O que hoje encerra o Museu Nacional de Arte Contemporânea é uma colectânea de quadros e esculturas que representa menos mal a Academia ou a Escola de Belas Artes de Lisboa, mas onde não se adivinha o pré-rafaelismo, nem se avalia o que foi esse movimento de renovação tão fecundo que se chamou o impressionismo, se não vislumbra o vivo renascer da compreensão dos primitivos, que constituiu a reacção contra a moleza dos impressionistas, nem as novas harmonias decorativas que em França começam com Seurat e Puvis de Chavannes, ou essa outra reacção, ideográfica e excessiva, a que se chamou cubismo, a pretensão de exprimir plasticamente o que, por definição e essência, não é plasticidade, que foi o futurismo. Sem falarmos já nos interseccionismos, dadaísmos, super-realismos e todos os ismos que rotularam formulas preconcebidas de estéticas a que falta, pelo menos, uma sincera correspondência na sensibilidade das seus próprios apóstolos.

Dir-se-á então que o Museu Nacional de Arte Contemporânea traiu a sua Missão?

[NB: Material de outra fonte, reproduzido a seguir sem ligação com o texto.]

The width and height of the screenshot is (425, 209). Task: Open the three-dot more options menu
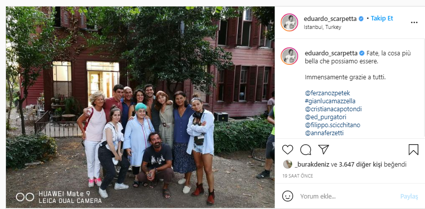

Evidentemente, se a nossa exigência não quiser conhecer-lhe os forçados limites. Mas essa traição praticou-a o Luxembourg, em Paris, apesar de o Estado Francês consagrar enormes verbas anuais para a aquisição de pintura e escultura. Quem quiser conhecer os melhores quadros de Manet e de Césanne não os encontrará nas galerias do próprio país. Terá de ir a Berlim, a Hamburgo, a Munich, a New-York, e Chicago, porque – ninguém é profeta na sua terra – ainda estes artistas eram amaldiçoados nas esferas oficiais, quando os conhecedores de arte moderna alemães e americanos sabiam escolher as peças mais representativas e comprá-las por preços consideráveis, que eram a felicidade para os artistas. O destino vingou-os. Mais tarde, o Estado francês teve que adquirir por verdadeiras riquezas algumas dessas obras, que os seus autores vendiam, nos tempos heróicos do desprezo académico, por um prato de lentilhas!